Henry Ford was a God. No, not because he invented the car or even because he invented the assembly line. No, Henry Ford was a God because before Henry, there was no sex in cars. But then he bestowed, upon us, the backseat.
Today, your average car will do 0 – 60 in less than 6 seconds. And women know that most guys do the same thing.
Sex in cars is as American as Apple Pie. I believe there used to be a commercial like that. “Baseball, hotdogs, Apple Pie and sex in a Chevy.”
And it truly is an American thing. In America we make big luxurious cars. Perfect for having sex in. Did you ever try to have sex in a small foreign car? Years ago I was getting hot and heavy with a girl in her Mazda Miata when she suddenly said, “I can’t do this with you. It’s way too small.” My ego was seriously deflated until I realized she was talking about the car.
Another time we tried again, so I moved over from the driver’s seat to get on top of her in the passenger’s seat. It was at that point that I slipped and impaled myself on the stick shift. Now, everybody knows that the Miata is very popular in the Gay market. I, personally, know why.
Fortunately, in America we have SUV’s or Sexual Utility Vehicles. These things are bedrooms on wheels. I mean with the fold-down seats, the dual DVD players and the optional ceiling mirrors which mine has, what could be better? In fact, some SUV’s are so big, you can actually have sex standing up. Oh, you think it’s a coincidence they call it a Hummer?
Of course, if you plan to watch an adult video and have sex in your car, you need to follow two simple rules. Rule 1 – The car should not be moving at the time. Rule 2 – You should not be alone! Tracy Pope of Aiken, S.C. was recently arrested for not heeding either of these rules. It’s really true. I couldn’t make this stuff up. http://media.www.dailytitan.com/media/storage/paper861/news/2006/10/16/News/Driving.With.Porn.Americas.Latest.Distraction-2352138.shtml
Recently, my girlfriend and I started making out in her car. One thing led to another and we ended up having sex in her car. Sex in a car when you are 40 is far different than sex in a car when you are 17. When you are 17, you worry about getting pregnant. When you are 40, you actually have to remove the child car seats from the back seat before you can do anything.
We discovered some other problems too. For instance, while we were having sex, my foot accidentally hit the GPS system. Do you know how unnerving it is to suddenly hear a strange woman’s voice say,
“Move 3 inches to you left. Move 2 inches down. Now go faster. You have arrived at your destination.”
My girlfriend, on the other hand, thought it was the best sex we ever had.
But if that wasn’t enough, she accidentally hit the OnStar button.

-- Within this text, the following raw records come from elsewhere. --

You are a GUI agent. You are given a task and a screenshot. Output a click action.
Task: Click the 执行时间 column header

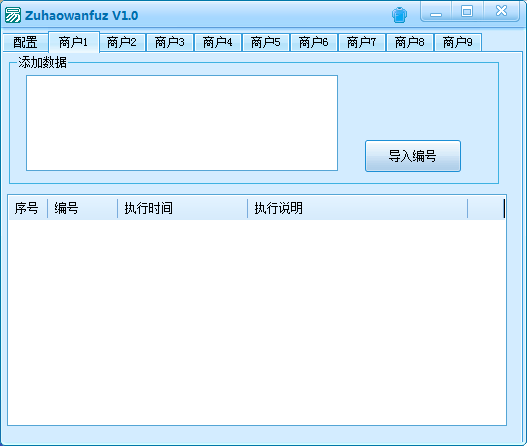tap(183, 208)
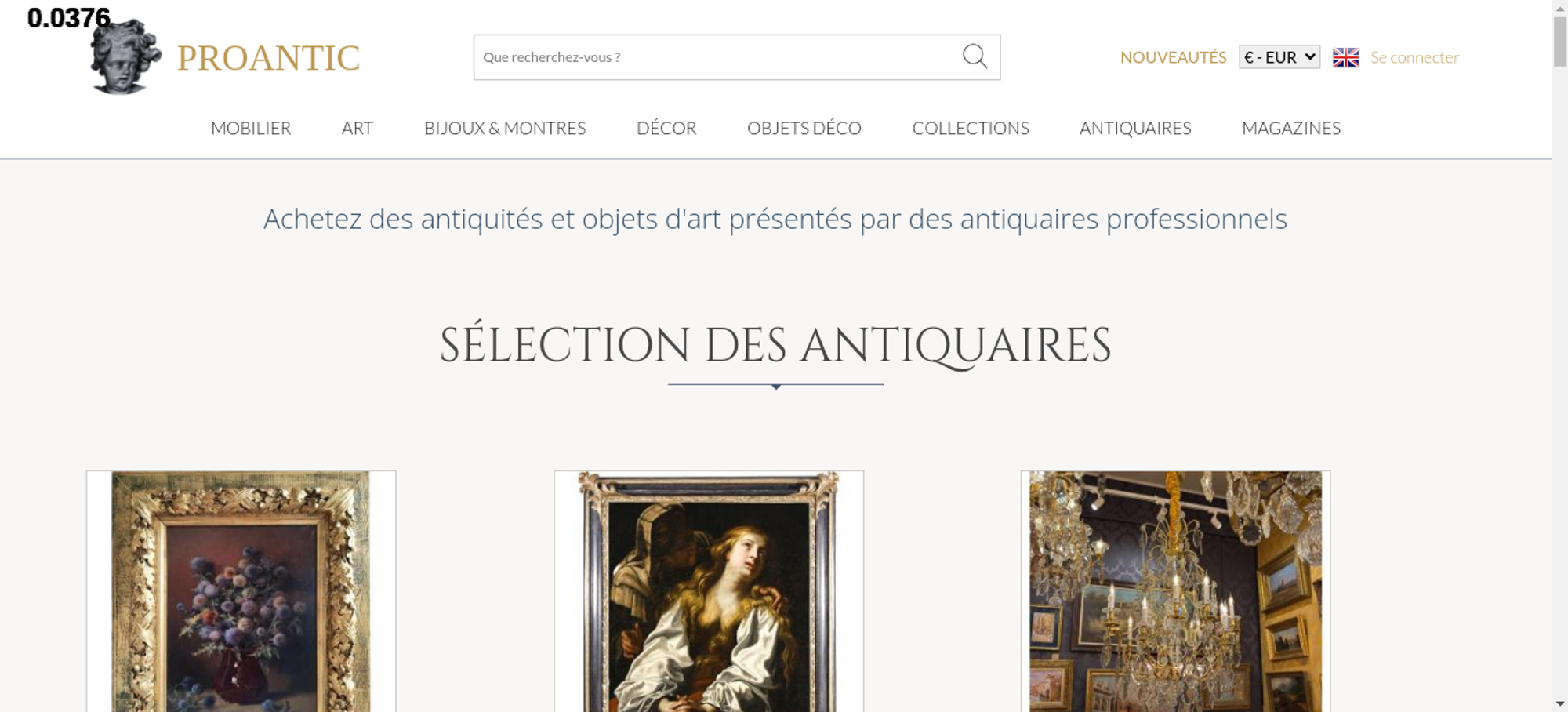Screen dimensions: 1568x712
Task: Click the magnifying glass search icon
Action: coord(975,56)
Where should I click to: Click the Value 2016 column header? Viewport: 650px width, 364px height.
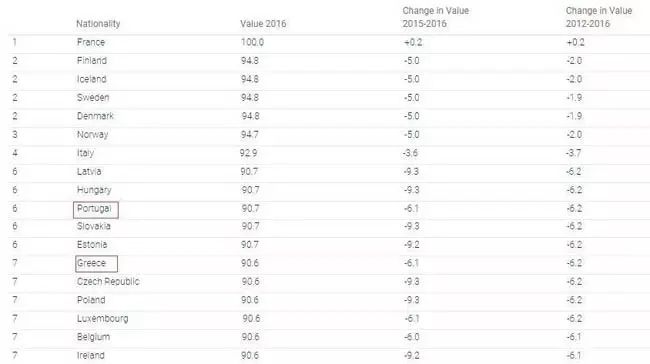coord(263,24)
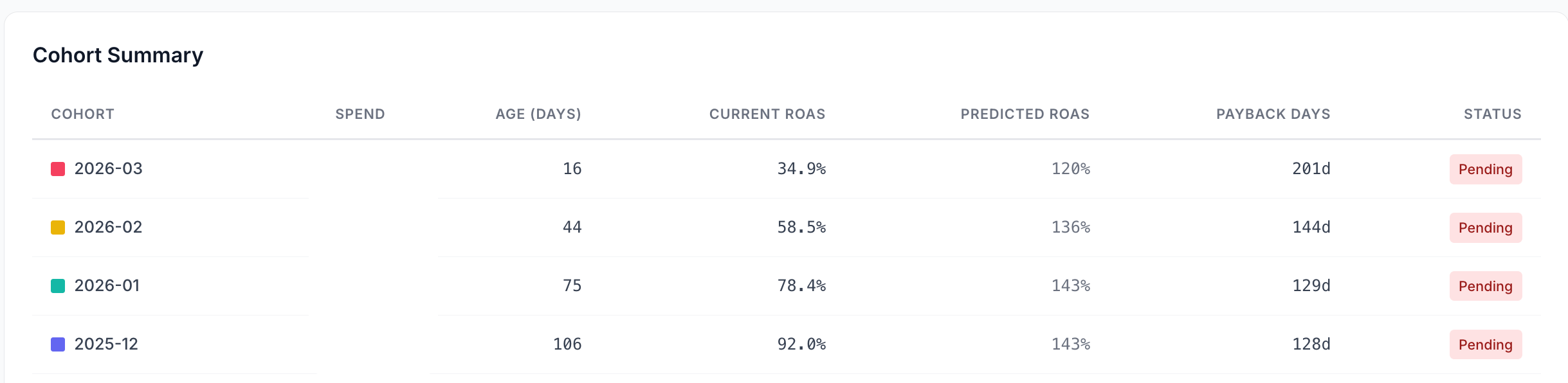The width and height of the screenshot is (1568, 383).
Task: Click the Cohort Summary heading
Action: [118, 55]
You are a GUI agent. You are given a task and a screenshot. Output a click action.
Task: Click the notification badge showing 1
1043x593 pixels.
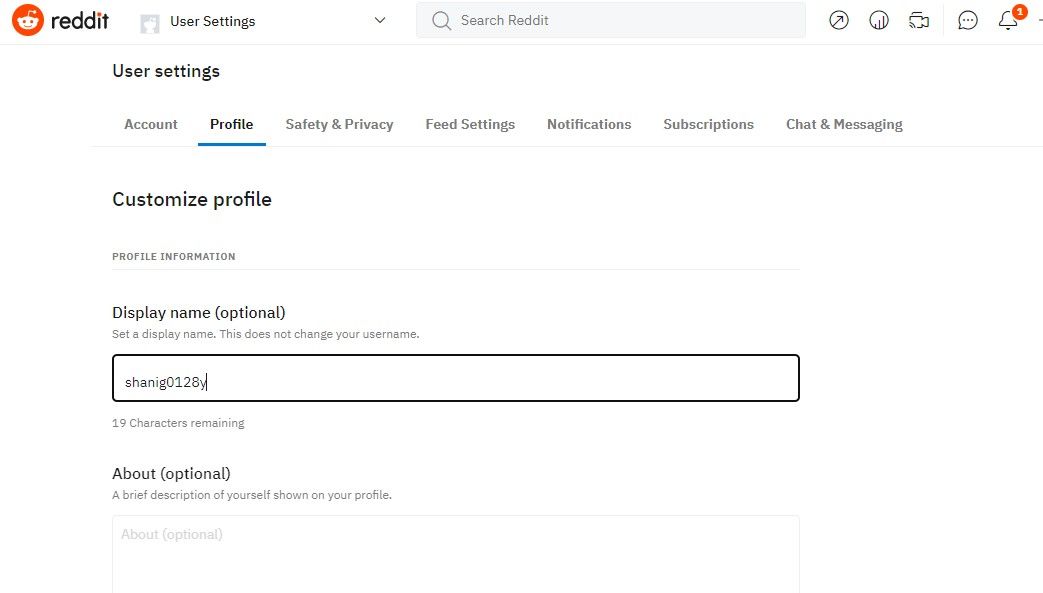coord(1019,11)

“This is OnStar how may I help you?” the voice said.
My girlfriend moaned.
“Are you ok? Are you hurt?” said the voice.
My girlfriend moaned again.
“Ok,” said the voice, “An ambulance is on its way. I’ll stay on the phone with you until they get there.”
My girlfriend then screamed.
“Ok, calm down,” said the voice. “Everything will be ok.”
I started to moan.
That was about the time the ambulance arrived.